Professor and director of the Bureau of Educational Research at Ohio State University, Werrett Wallace Charters contributed to the fields of curriculum development and audiovisual technology. Born in Hartford, Ontario (Canada), Charters earned his A.B. in 1898 from McMaster University, a teaching diploma from the Ontario Normal College in 1899, a B.Pd. from the University of Toronto, and his M.Ph. and Ph.D. from the University of Chicago, respectively in 1903 and 1904. After a three-year career in Canadian public schools as a teacher and principal, Charters spent the remainder of his career in the United States. Before joining Ohio State University in 1928, Charters served as a faculty member and/or dean at six institutions: the State Normal School in Winona, Minnesota, the University of Missouri, the University of Illinois, the Carnegie Institute for Technology, the University of Pittsburgh, and the University of Chicago. In 1923 Charters was awarded an honorary doctorate from McMaster University.

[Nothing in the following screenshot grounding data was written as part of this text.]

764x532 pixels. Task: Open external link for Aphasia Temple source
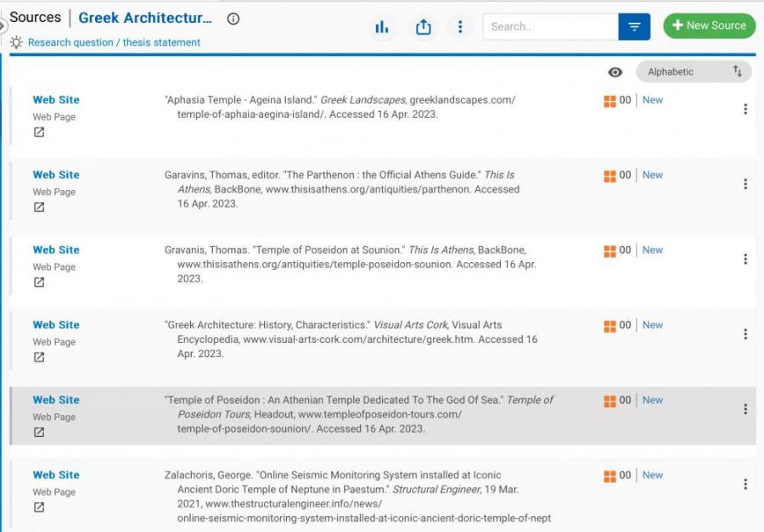coord(39,132)
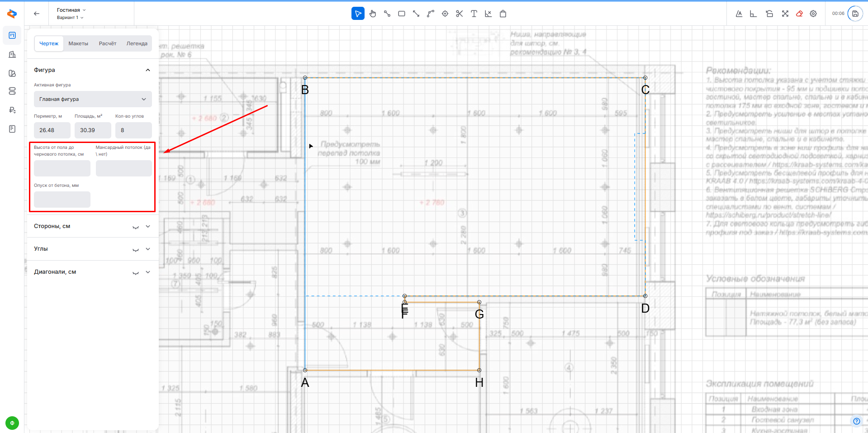Collapse the Фигура section

point(147,70)
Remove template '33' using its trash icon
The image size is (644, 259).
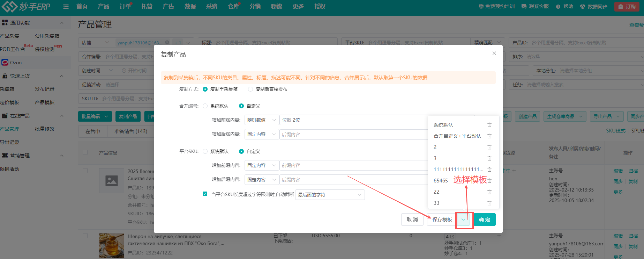coord(489,203)
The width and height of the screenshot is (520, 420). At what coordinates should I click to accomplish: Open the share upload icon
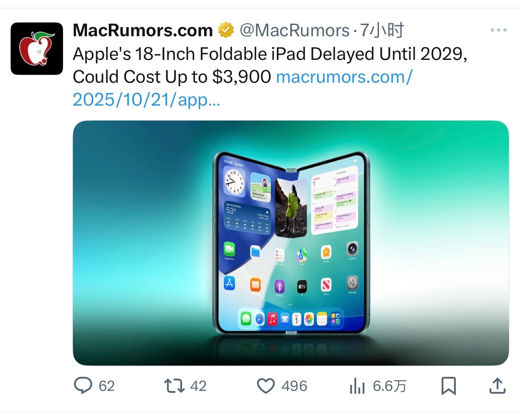pos(497,386)
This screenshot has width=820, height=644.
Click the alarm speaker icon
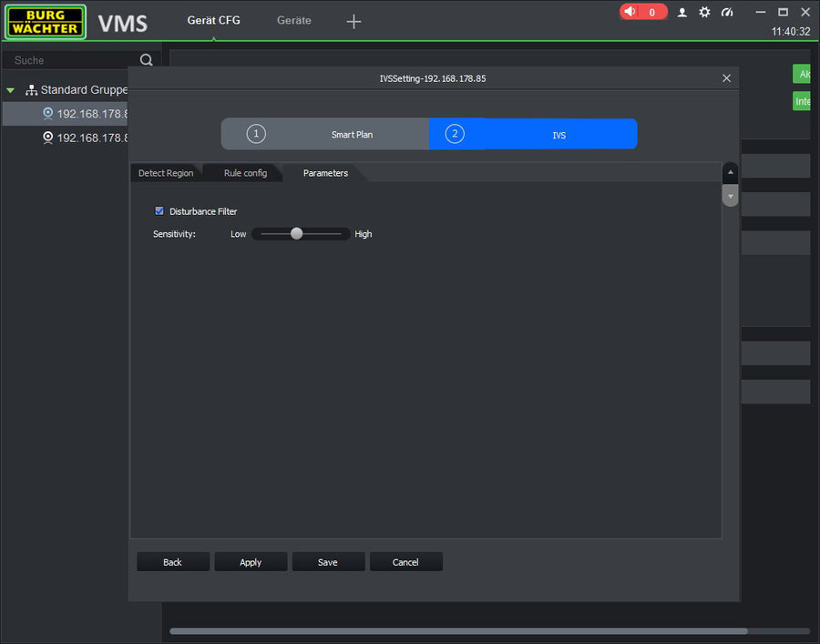pyautogui.click(x=630, y=12)
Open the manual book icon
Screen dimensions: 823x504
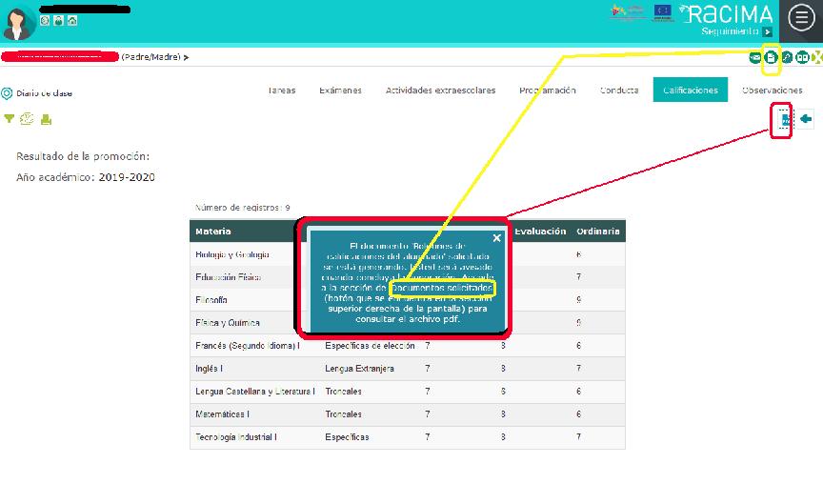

In his earliest scholarship, Charters attempted to develop what he called a "functional" theory of instruction derived from the ideas of the Progressive educator John Dewey (who, despite having discouraged Charters from pursuing doctoral study, had served as his doctoral adviser). In his first book, Methods of Teaching, Charters maintained that the function of school subject matter was "to satisfy needs and solve problems" faced by society (pp. 3,31). A school's program of curriculum and instruction would put into practice this conception of subject matter by introducing subject matter when it addressed an actual or potential student need, enabling students to perceive its function. Charters discussed ways to organize subject matter and teaching to achieve such conditions, indicating, among other things, that students should not only be told about, but also should be allowed to "construct" functions of subject matter for themselves. Although he continued to embrace the notion of "functional" education, subsequently Charter's work departed significantly from Dewey's educational theory.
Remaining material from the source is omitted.